There will be a Christmas tree, yes, but it will be called the Slowly Dying Conifer. Why the Slowly Dying Conifer? Well, the Slowly Dying Conifer serves to remind us of the terrible truth of our lives: we did not ask to be here, but here we are. Though we may put on a show, appear festive, bright, and full of life, we are in fact slowly dying in public. And when we do finally die, our accumulated ornaments and baubles are stripped from us, our bare corpses thrown out with the garbage — just another pile of lifeless organic matter, no different from the sticky gunk coating a microwave or the brown leaves frozen to the porch. There will be no pearly gates, no shining city; only a chemical transition to flakes of fertilizer.
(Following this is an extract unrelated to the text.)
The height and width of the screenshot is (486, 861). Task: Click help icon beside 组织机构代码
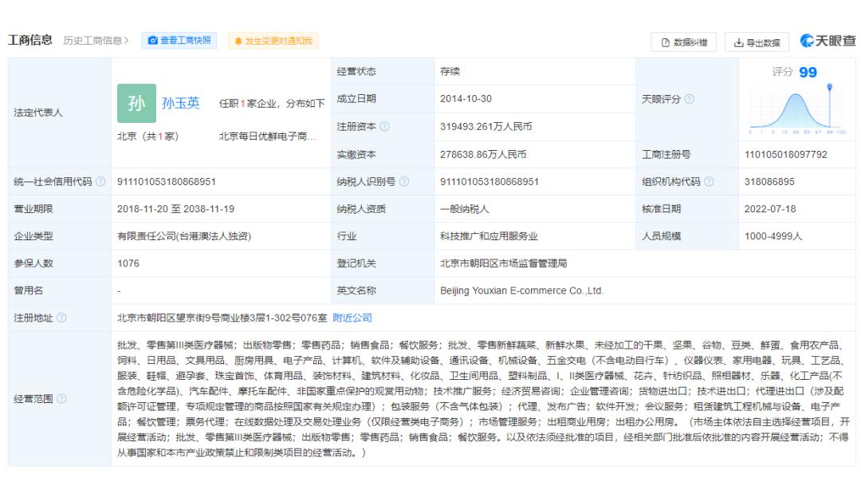(x=709, y=181)
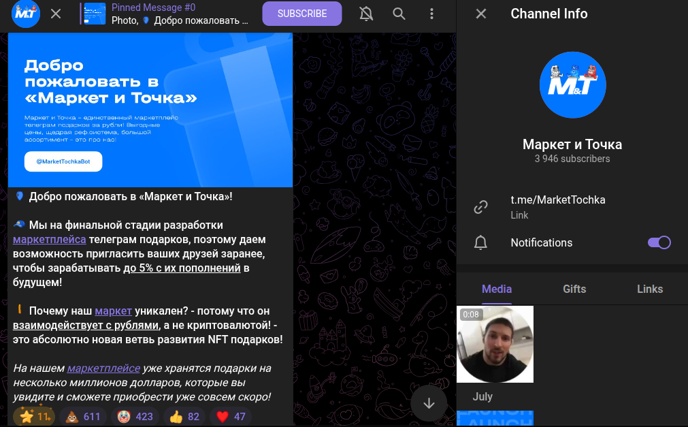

As a vehicle for inculcating faith-based conceptions in children’s undeveloped brains, Santa Claus unfortunately can’t be a part of the Icy Hullabaloo canon. However, he’ll be replaced with Eternity, a grim-faced manifestation of the infinite dressed in black robes covered in stars. He stands in the corner of the child’s room on Hulaballoo Night, silently gazing at them from the moment they go to bed to the moment they wake up. When the child wakes, Eternity hands him/her a large, beautifully wrapped present. The child unwraps the present, opens the box, and reveals… there’s nothing inside. Quietly sobbing, the child looks up into the pale white face looming overhead, its reptilian eyes wide with portent.
“Do you see now?” asks Eternity. “DO YOU SEE?”
“Yes,” says the child. “I see.”
And then Eternity leaves the room, or, if the child’s been naughty, beats the child with a long gold stick called Existential Despair.
Stockings will be replaced with old ragged socks pinned over the fireplace. Overnight, each sock will be stuffed with a clean new replacement sock, reminding children of the cyclical nature of the universe. We ourselves are socks, gradually accumulating grime throughout our lives before giving birth to The New, the replacements for ourselves, our children.
The father ceremonially pulls the clean sock from the dirty one and presents it to the child. “I am the dirty sock,” says the father.
“And I am the clean sock,” answers the son.
“Yes…” says the father sadly, peering through the window at an approaching black storm cloud. “Yes, you are.”
Instead of the nativity scene on people’s front lawns, there would be statues of Stephen Hawking, Richard Dawkins, Christopher Hitchens, and Philip Pullman gathered around a giant inflatable atom. Alternatively, one could decorate the lawn exactly as one would for Halloween (gravestones, monsters, but no ghosts of course — they are but hallucinations of diseased minds). Alternatively, one could decorate the lawn with the Hullabaloo Human Cow, a cow with the bowed head of a human, its expression frozen in sorrow. For after all, we are not superior beings engineered by a divine force; we are animals, beasts, no different from the cattle we slaughter so casually.
Atheist families will still gather on December 24 for a dinner called the Supper-cilious. The Supper-cilious will consist of children attempting to eat gross vegan cuisine while their parents shout at each other about how every terrible event is attributable to religion, recite Bill Maher monologues, and affirm their superior intelligence amidst the great ocean of American ignorance.
‘When I grow up, I’m going to believe Jesus coexisted with dinosaurs,’ the children will think to themselves as someone turns on the Icy Hullabaloo special, The Sunset Limited. ‘I’m going to believe in astrology and Xenu and Yahweh ben Yahweh, and then I’m going to run for Congress.’